We obviously can't allow ourselves to be wantonly attacked and murdered. We have to do everything we reasonably can to both protect ourselves and reduce in whatever ways we can the divisions of the world. It's equally obvious that whatever Margaret Mead says to the contrary we can't change the world by ourselves. We have to do that in coalition, and in order to create coalitions we have to become less isolated and more open to learning about and working with others who are similar in their desires for a healthier, more stable and more secure world. If the United Nations has been only a very partial success, repeatedly blocked from realizing its potential because of the rivalry between, and the proliferation of, nation states, then perhaps we have to seek other models than those based on the rights, indeed perhaps the very existence of, nation states as we now know them.

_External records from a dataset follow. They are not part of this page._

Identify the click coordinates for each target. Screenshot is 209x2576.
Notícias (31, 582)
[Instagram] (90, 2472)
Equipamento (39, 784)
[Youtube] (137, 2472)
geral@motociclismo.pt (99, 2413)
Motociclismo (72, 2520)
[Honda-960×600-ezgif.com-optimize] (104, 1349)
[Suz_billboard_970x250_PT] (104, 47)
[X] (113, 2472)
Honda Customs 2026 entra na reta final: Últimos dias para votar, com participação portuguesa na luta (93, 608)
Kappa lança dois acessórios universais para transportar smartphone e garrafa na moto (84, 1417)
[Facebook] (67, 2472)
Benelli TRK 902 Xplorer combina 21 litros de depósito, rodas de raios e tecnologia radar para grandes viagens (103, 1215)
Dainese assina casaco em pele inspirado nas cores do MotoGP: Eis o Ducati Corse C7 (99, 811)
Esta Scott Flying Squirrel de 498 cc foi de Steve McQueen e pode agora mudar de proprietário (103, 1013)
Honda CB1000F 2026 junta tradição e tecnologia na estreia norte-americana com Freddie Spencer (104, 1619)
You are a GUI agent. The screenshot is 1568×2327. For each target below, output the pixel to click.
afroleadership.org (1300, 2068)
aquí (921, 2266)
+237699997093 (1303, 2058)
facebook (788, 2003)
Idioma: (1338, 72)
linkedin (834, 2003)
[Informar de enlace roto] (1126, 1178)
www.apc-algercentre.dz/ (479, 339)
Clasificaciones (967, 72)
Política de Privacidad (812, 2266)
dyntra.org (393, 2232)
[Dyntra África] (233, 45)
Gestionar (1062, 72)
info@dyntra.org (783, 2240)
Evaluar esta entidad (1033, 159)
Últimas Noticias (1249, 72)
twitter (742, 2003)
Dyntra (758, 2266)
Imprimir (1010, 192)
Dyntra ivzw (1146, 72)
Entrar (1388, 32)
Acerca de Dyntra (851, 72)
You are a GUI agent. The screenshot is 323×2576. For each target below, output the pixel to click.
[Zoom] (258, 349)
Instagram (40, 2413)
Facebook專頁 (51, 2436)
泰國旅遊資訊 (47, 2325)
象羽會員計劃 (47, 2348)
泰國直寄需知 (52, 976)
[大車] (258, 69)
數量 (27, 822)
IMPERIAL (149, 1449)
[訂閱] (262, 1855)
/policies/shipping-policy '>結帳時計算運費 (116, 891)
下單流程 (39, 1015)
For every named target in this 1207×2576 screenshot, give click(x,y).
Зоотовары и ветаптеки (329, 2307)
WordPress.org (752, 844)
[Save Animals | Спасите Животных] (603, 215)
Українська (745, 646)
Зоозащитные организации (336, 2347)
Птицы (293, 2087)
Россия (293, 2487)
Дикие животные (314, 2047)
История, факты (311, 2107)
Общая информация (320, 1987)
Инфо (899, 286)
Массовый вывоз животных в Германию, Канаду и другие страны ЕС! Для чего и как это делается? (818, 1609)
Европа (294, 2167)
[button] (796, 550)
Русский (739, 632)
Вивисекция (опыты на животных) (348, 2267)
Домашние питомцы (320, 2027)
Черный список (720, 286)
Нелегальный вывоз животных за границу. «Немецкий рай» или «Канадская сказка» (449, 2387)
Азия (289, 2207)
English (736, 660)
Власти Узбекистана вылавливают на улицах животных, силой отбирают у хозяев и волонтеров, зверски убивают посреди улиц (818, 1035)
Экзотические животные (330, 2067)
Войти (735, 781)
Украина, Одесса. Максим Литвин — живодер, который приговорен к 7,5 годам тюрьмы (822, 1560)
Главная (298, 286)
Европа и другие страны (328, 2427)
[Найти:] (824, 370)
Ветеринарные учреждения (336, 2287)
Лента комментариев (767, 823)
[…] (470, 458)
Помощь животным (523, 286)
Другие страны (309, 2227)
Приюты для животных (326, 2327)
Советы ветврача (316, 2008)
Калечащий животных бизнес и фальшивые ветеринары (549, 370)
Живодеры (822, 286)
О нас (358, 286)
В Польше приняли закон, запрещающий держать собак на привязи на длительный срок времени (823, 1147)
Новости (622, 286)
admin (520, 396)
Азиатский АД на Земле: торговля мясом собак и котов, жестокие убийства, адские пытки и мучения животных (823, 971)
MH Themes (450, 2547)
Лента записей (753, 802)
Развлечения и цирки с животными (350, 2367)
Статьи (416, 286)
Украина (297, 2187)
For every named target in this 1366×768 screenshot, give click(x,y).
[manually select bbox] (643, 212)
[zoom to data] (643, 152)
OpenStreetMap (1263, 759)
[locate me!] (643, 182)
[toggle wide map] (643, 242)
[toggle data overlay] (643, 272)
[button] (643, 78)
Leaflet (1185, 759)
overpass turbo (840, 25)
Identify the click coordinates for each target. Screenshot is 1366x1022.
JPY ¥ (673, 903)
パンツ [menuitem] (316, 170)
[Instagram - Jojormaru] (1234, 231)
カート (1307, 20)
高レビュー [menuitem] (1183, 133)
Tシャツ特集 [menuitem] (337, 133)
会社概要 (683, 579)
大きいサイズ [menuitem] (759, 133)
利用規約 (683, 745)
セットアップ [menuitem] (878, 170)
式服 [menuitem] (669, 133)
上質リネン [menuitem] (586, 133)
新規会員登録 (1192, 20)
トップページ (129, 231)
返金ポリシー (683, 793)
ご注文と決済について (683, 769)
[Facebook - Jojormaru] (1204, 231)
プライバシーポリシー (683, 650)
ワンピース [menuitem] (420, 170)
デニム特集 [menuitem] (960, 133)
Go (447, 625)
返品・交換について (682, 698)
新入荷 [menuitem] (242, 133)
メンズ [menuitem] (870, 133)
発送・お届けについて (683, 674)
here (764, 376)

If the world has changed, and it has both changed markedly and not changed nearly enough, then we have to be about the business of intentionally changing ourselves as well as our current economic and political structures. For it will do little good for the world to be forced into changes by population and environmental pressures if the people of the world are not ready for and participants in those changes.

Unitarian, Universalist, and since 1961 Unitarian Universalist churches have been changing with changing times - while preserving basic ethical and moral principles - since their beginnings. We are practiced even if we don't always like making necessary changes. But we have and continue to do so. Has the world changed? Yes. But as yet insufficiently. The more challenging question is: how do we respond as individuals and as members of churches and other kinds of communities?

HYMN Gonna Lay Down My Sword and Shield # 162

CLOSING WORDS

Let us wake each morning into a world of work, family, friends and hope, prepared to live in the situation we are given as positively and productively as we are able, but in addition wake intent on helping make the world we hope for a world more nearly attained.

Go now in Peace, Go now in Peace, May the love of All surround us, everywhere, everywhere, we may go.